◆ Consigne 1: Recopiez fidèlement les lignes du listing, en commençant par celle qui contient « Viewport: 241px width, 139px height. » et en allant jusqu'à celle qui contient « Action: [179, 89] », toutes deux comprises. Laissez les images de côté.

◆ Texte à lire:
L’impulsion était donnée, et ce refus n’arrêta point les organisateurs de la grève. L’Union des chemins de fer, enivrée par le rapide développement qu’elle avait pris, avait hâte de faire l’épreuve de ses forces. Toutes les loges se montraient pleines d’ardeur : les agens de la ligne de Pittsburg, Pan-Handle et le Fort-Wayne, de la ligne du Michigan méridional, et de la ligne riveraine des lacs (Lake shore Railroad), avaient assuré les agens des grands réseaux de leur coopération. Les agens du réseau Ohio et Mississipi avaient fait savoir qu’ils seraient prêts aussitôt que la compagnie aurait terminé la paie mensuelle, c’est-à-dire pour le 21 juillet ou le 23 au plus tard. On était donc assuré de pouvoir arrêter, en deux ou trois jours au plus, tout le mouvement commercial de dix ou douze états, sur un territoire triple de celui de la France. Le succès parut certain ; l’ouverture de la grève demeura fixée au 16 juillet, et les instructions furent partout envoyées dans ce sens. Le plus profond mystère avait couvert les démarches et les délibérations des loges : le secret des résolutions prises fut gardé avec une discrétion merveilleuse. Un incident qui aurait pu mettre les compagnies en éveil passa inaperçu. Le 30 juin, l’un des organisateurs de l’Union des chemins de fer, Barney Donahue, se présenta avec quelques autres délégués des chauffeurs et des gardes-freins de l’Erié chez le directeur de l’exploitation, dans le but de réclamer contre la réduction annoncée pour le 15 juillet. La réclamation fut repoussée. Prenant alors la parole, Donahue déclara, en présence de l’ingénieur en chef, qu’une grève était inévitable, et que, si la compagnie poussait les agens à bout par son obstination, les voies seraient détruites et Les gares incendiées. Cette menace, considérée comme une vaine fanfaronnade, ne fut pas prise au sérieux : avant qu’un mois se fût écoulé, des propriétés d’une valeur de 200 millions avaient été détruites par les flammes.

◆ Consigne 2: Reproduisez intégralement et à l'identique le texte sur la grève des chemins de fer.

◆ Données à utiliser:
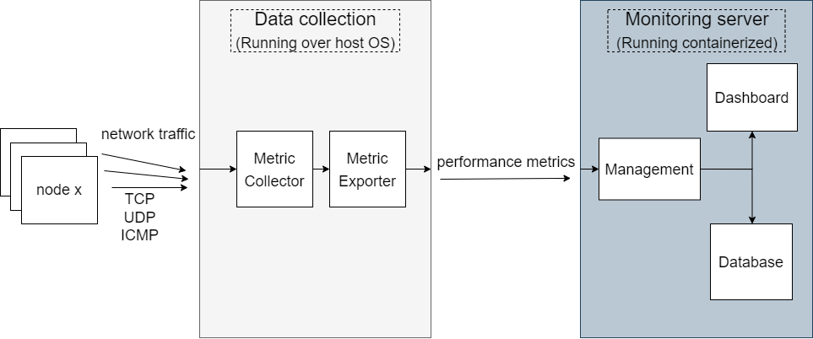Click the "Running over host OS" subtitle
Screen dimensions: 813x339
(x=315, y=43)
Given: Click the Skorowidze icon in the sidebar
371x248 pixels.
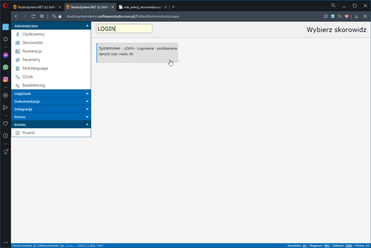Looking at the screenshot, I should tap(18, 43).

---

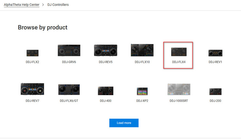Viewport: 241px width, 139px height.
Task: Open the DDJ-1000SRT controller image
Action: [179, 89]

◆ Résultat attendu 1:
Viewport: 241px width, 139px height.
Task: Open the DDJ-1000SRT controller image
Action: [179, 89]

◆ Résultat attendu 2:
L’impulsion était donnée, et ce refus n’arrêta point les organisateurs de la grève. L’Union des chemins de fer, enivrée par le rapide développement qu’elle avait pris, avait hâte de faire l’épreuve de ses forces. Toutes les loges se montraient pleines d’ardeur : les agens de la ligne de Pittsburg, Pan-Handle et le Fort-Wayne, de la ligne du Michigan méridional, et de la ligne riveraine des lacs (Lake shore Railroad), avaient assuré les agens des grands réseaux de leur coopération. Les agens du réseau Ohio et Mississipi avaient fait savoir qu’ils seraient prêts aussitôt que la compagnie aurait terminé la paie mensuelle, c’est-à-dire pour le 21 juillet ou le 23 au plus tard. On était donc assuré de pouvoir arrêter, en deux ou trois jours au plus, tout le mouvement commercial de dix ou douze états, sur un territoire triple de celui de la France. Le succès parut certain ; l’ouverture de la grève demeura fixée au 16 juillet, et les instructions furent partout envoyées dans ce sens. Le plus profond mystère avait couvert les démarches et les délibérations des loges : le secret des résolutions prises fut gardé avec une discrétion merveilleuse. Un incident qui aurait pu mettre les compagnies en éveil passa inaperçu. Le 30 juin, l’un des organisateurs de l’Union des chemins de fer, Barney Donahue, se présenta avec quelques autres délégués des chauffeurs et des gardes-freins de l’Erié chez le directeur de l’exploitation, dans le but de réclamer contre la réduction annoncée pour le 15 juillet. La réclamation fut repoussée. Prenant alors la parole, Donahue déclara, en présence de l’ingénieur en chef, qu’une grève était inévitable, et que, si la compagnie poussait les agens à bout par son obstination, les voies seraient détruites et Les gares incendiées. Cette menace, considérée comme une vaine fanfaronnade, ne fut pas prise au sérieux : avant qu’un mois se fût écoulé, des propriétés d’une valeur de 200 millions avaient été détruites par les flammes.